Serjeant Graham R, Serjeant Beryl E, Fraser Raphael A, Hambleton Ian R, Higgs Douglas R, Kulozik Andreas E, Donaldson Alan
Medical Research Council Laboratories, Kingston, Jamaica.
Hemoglobin. 2011;35(1):1-12. doi: 10.3109/03630269.2010.546306.

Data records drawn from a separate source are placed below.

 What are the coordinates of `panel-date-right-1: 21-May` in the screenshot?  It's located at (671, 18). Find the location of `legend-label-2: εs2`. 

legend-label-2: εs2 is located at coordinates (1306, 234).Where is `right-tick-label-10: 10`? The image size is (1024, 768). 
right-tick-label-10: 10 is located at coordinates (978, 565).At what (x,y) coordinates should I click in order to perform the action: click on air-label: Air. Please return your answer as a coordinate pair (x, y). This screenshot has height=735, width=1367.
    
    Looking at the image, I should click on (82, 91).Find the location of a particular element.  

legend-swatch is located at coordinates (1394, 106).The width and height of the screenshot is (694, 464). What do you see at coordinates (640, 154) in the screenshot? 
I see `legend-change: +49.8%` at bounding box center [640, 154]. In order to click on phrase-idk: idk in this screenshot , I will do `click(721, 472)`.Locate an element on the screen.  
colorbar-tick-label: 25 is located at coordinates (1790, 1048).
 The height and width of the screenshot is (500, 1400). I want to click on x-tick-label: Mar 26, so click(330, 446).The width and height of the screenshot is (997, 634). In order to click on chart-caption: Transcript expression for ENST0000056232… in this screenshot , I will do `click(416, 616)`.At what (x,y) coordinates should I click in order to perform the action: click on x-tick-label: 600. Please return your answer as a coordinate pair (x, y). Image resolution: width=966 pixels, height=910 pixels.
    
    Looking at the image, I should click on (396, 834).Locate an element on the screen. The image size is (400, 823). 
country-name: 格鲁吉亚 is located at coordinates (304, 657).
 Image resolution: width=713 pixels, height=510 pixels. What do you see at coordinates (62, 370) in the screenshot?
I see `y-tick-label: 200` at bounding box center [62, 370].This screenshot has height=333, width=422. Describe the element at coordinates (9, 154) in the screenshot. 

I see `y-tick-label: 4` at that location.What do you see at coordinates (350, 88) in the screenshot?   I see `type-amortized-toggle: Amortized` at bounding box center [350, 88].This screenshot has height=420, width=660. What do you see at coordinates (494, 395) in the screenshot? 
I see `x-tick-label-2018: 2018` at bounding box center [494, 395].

Clinical and hematological features are presented for 261 patients with identified β-thalassemia (β-thal) mutations. Mutations causing Hb S [β6(A3)Glu→Val]-β(0)-thal were IVS-II-849 (A>G) in 44%, frameshift codon (FSC) 6 (-A) in 14%, Hb Monroe [β30(B12)Arg→Thr] in 14%, and IVS-II-1 (G>A) in 10%. Mutations causing Hb S-β(+)-thal with 14-25% Hb A (type III) were -29 (A>G) mutation in 60%, -88 (C>T) in 22% and the polyadenylation signal site (polyA) (T>C) mutation in 14%, and in Hb S-β(+)-thal with 1-7% Hb A (type I), all had the IVS-I-5 (G>C) mutation. Hematologically, only minor differences occurred between the four Hb S-β(0)-thal mutations, but among the three mutations causing Hb S-β(+)-thal type III, levels of Hb A(2), Hb F, hemoglobin (Hb), MCV and MCH were highest in the -88 and lowest in the polyA mutations. Clinically, Hb S-β(0)-thal and Hb S-β(+)-thal type I were generally severe, and Hb S-β(+)-thal type III disease with the -88 mutation was milder than that caused by the polyA mutation.
本文介绍了261例已鉴定出β-地中海贫血(β-地贫)突变患者的临床和血液学特征。导致Hb S [β6(A3)Glu→Val]-β(0)-地贫的突变中,IVS-II-849 (A>G)占44%,移码密码子(FSC)6 (-A)占14%,Hb Monroe [β30(B12)Arg→Thr]占14%,IVS-II-1 (G>A)占10%。导致Hb S-β(+)-地贫且Hb A含量为14 - 25%(III型)的突变中,-29 (A>G)突变占60%,-88 (C>T)占22%,聚腺苷酸化信号位点(polyA)(T>C)突变占14%;而在Hb S-β(+)-地贫且Hb A含量为1 - 7%(I型)中,均有IVS-I-5 (G>C)突变。血液学方面,四种Hb S-β(0)-地贫突变之间仅有微小差异,但在导致Hb S-β(+)-地贫III型的三种突变中,Hb A(2)、Hb F、血红蛋白(Hb)、平均红细胞体积(MCV)和平均红细胞血红蛋白含量(MCH)水平在-88突变中最高,在polyA突变中最低。临床上,Hb S-β(0)-地贫和Hb S-β(+)-地贫I型通常病情严重,而具有-88突变 Hb S-β(+)-地贫III型疾病比由polyA突变引起的病情较轻。